Monday, August 14, 2023

Book Review: One of the Boys

By Jami Denison

The “nature versus nurture” debate has been going on since the days of Cain and Abel. What’s more responsible for personality: upbringing or genetics? Lately, the balance has tilted more toward the genetics side of things. As more genes are identified that link to certain personality traits and quirks, how close are we to these tests becoming a routine part of an infant’s first medical screening? Or even a prenatal diagnosis? 

Author Jayne Cowie takes these questions and marries them to traditional domestic suspense tropes in her sophomore release, One of the Boys. The result is a sometimes uneven but always engaging look not only at the “nature versus nurture” question, but also issues of parenting styles, wealth and class, shortcomings in the healthcare system, and what it means to be a good mother. 

Antonia and Bea are sisters, but their lives couldn’t be more different. Older sister Antonia married a doctor; unmarried Bea gave birth to her son in a bathroom because the NHS midwife wouldn’t believe her claim of labor. But both women have brought up their sons in a world changed by the discovery of a gene, M, that predicts male violence. Married to the doctor who found the gene and made a fortune, Antonia’s son Jack is M negative, and it’s made all the difference in his life. But Bea opted not to test her son Simon, and society has treated him as positive by default. As the years pass, life gets harder and harder for the M positive and untested boys, as discrimination against them becomes legal in the name of keeping women safe. When things finally come to a head when Simon is 18, Bea turns to Antonia for support. But putting Simon and Jack together could be disastrous for both cousins.

Described as a feminist author, Cowie creates worlds that are anti-The Handmaid’s Tale. The narrative insistence that society hates boys and men and bends over backward to create a world safe for women (these themes are prevalent in her debut, Curfew) are almost comic to read in a country outlawing abortion and moving on to get rid of no-fault divorce. (In her defense, Cowie lives in the U.K., so she might not be living daily with this irony.) Still, I found the pacing in One of the Boys to be gripping, and the dilemma Cowie creates—how far should a mother go to protect her child—to be universal. And she delivers the twists and timing that a reader expects from the genre. 

A supporting character, Zara, perfectly encapsulates the impact of this discovery.
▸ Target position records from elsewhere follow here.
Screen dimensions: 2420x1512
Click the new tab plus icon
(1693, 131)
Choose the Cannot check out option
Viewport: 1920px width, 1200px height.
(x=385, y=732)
Her husband is one of the co-discoverers of the gene, and he leaves Zara when their son Malcolm tests positive. Other parents want nothing to do with Malcolm—his outbursts, even as a child, are truly scary—and Zara becomes impoverished trying to treat Malcolm on her own. The drugs that treat the gene cause side effects which lead the boys not to take them; withdrawing from the drug causes surges in violence. Completely isolated from society, M positive boys—and eventually men—are sent to “farms” to perform hard labor, as manual work and nature are supposed to keep them calm. These scenes with Malcolm reminded me of the struggles faced by parents who have children with autism—the isolation, the marital issues, the lack of support for adult children—and felt very real.

The characters didn’t work as well for me as the plot and pacing did. While Bea and Simon are sympathetic, Antonia comes across as entitled and out of touch in the beginning, and unbelievable at the end. The men in the story are stereotypical. Still, a reader doesn’t pick up a book like this for deeply nuanced and thoughtful characterizations, so these aspects didn’t really bother me. Two twists at the end had me scratching my head, though. And while eventually there was talk of adult men getting tested for the gene, prenatal testing isn’t mentioned at all, which would have added a very compelling and ironic dimension to the plot. 

Domestic suspense is a popular genre, and I applaud One of the Boys for marrying it with science fiction tropes. “How far should a mother go to protect her child” is one of those universal literary questions that appear in works across centuries. The more complicated version of this question recognizes that sometimes it’s not the child that needs protection, but everyone else. 

Thanks to Berkley for the book in exchange for an honest review.